Very nice problem. We claim that the only solution is $f(x)=x$, which clearly works. Let $A = \{ a \ge 0 \colon \exists \, b \in \mathbb{R} \colon \forall \, x \in \mathbb{N} \colon f(x) \ge ax + b \}$. First note that $P(1,x)$ implies for all $x \in \mathbb{N}$ that $$f(x) > f(1) + xf(f(1)) - 2022 \ge x - 2022 \Longrightarrow 1 \in A.$$Moreover, $P(x,1)$ implies for all $x \in \mathbb{N}$ that $f(x) < (1+f(1))x + 2021$. This shows that $a \le 1+f(1)$ for every $a \in A$. Next, assume that $a \in A$ and let $b \in \mathbb{R}$ satisfy for all $x \in \mathbb{N}$ that $f(x) \ge ax+b$. Then, we have for all $x,y \in \mathbb{N}$ that $$xf(y) > ax+b - 2021 - x + (a(ax+b)+b)y \Longrightarrow f(y) > a^2y + a-1 + \frac{b-2021+ (ab+b)y}{x}.$$Taking $x \to \infty$ yields $f(y) \ge a^2y+a-1$. Hence, $a^2 \in A$. Now if $a$ contains any element $>1$, by applying this argument repeatedly we obtain that $A$ is unbounded, which is a contradiction. Hence, $1$ is the maximal element of $A$. Since $f(y) > \frac{f(f(x))}{x} y + \frac{f(x)-2021}{x}-1$ for all $x,y$, we must have $\frac{f(f(x))}{x} \in A$ and, consequently, $f(f(x)) \le x$ for all $x$. Combining this with $f(x) \ge x-2022$ yields $f(x) \le f(f(x))+2022 \le x+2022$. Hence, $\lim_{x \to \infty} \frac{f(x)}{x} = \lim_{x \to \infty} \frac{f(f(x))}{x} = 1$. Finally, $P(x,y)$ implies $$f(y) > \frac{f(f(x))}{x} y + \frac{f(x)}{x} -1- \frac{2021}{x},$$and with $x \to \infty$ we get $f(y) \ge y$ for all $y$. Together with $f(f(x)) \le x$ this yields $f(x)=x$, as desired.
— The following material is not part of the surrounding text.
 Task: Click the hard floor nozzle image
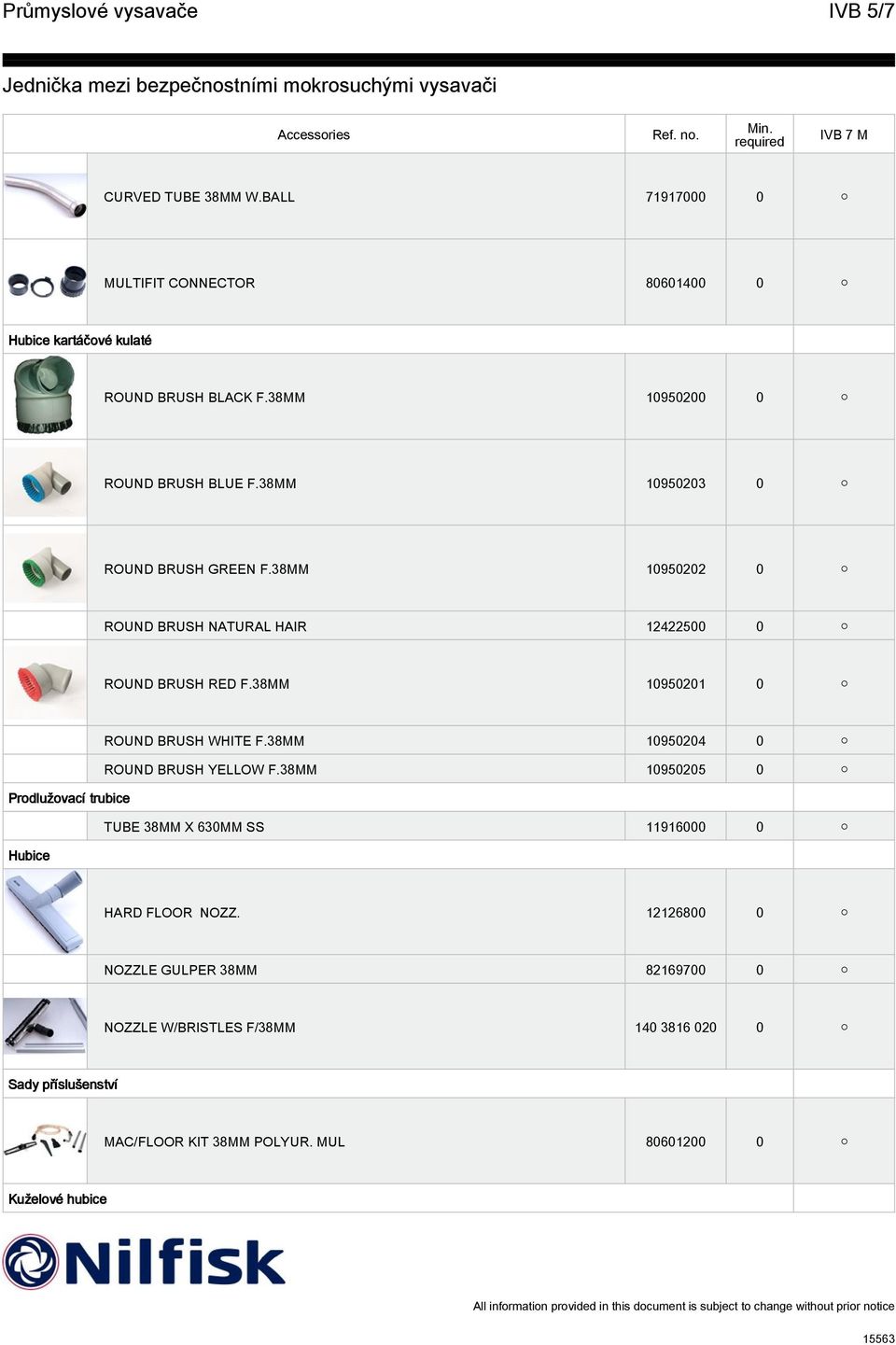click(45, 912)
hakN wrote: Find all functions $f : \mathbb{N} \to \mathbb{N}$ with $$f(x) + yf(f(x)) < x(1 + f(y)) + 2021$$holds for all positive integers $x,y.$ Let $P(x,y)$ be the assertion of the problem. By $P(1,y)$ we have $f(y)> y-a$ where $a= 2022$. Then we have $$xf(y)+x+a> x-a + y(f(x)-a)> xy+x -(a+2ay) \rightarrow f(y) +\frac{a}{x} > y-\dfrac{a+2ay}{x}. $$Letting $x\rightarrow +\infty$ in the last inequality we conclude that for all $y\in \mathbb N$ : $f(y)\geq y$. By $P(x,x)$ we have $$a+ x+xf(x) > f(x)+xf(f(x)) \rightarrow \dfrac{a}{xf(x)} + \dfrac{x-1}{x} > \dfrac{f(f(x))-1}{f(x)}$$Here, $\operatorname{LHS}$ is less than $1-\dfrac{x-a}{x^2}$ which is less than $1$ for large enough $x$. So there is $N>0$ such that for all $x>N$ we have $f(x) >f(f(x))-1$ and because the range of $f$ in $\mathbb N$ we conclude that $$\forall x>N:\;\; f(x)\geq f(f(x)),$$for which besides the fact that $f(n)\geq n$ for any $n$, we get that $f(f(x)) = f(x)$ for all $x>N$. Therefore, for $y>N$ in $P(x,f(y))$ we have $$a+x(1+f(f(y))) = a+x(1+f(y)) >f(y)f(f(x))+f(x) \geq f(x)(1+f(y)) \rightarrow \dfrac{a}{1+f(y)} > f(x)-x.$$Then by tending $y$ to $+\infty$ we get that $f(x)\leq x$ for all $x\in \mathbb N$ and then we get $f(x)=x$ for all natural numbers $x$.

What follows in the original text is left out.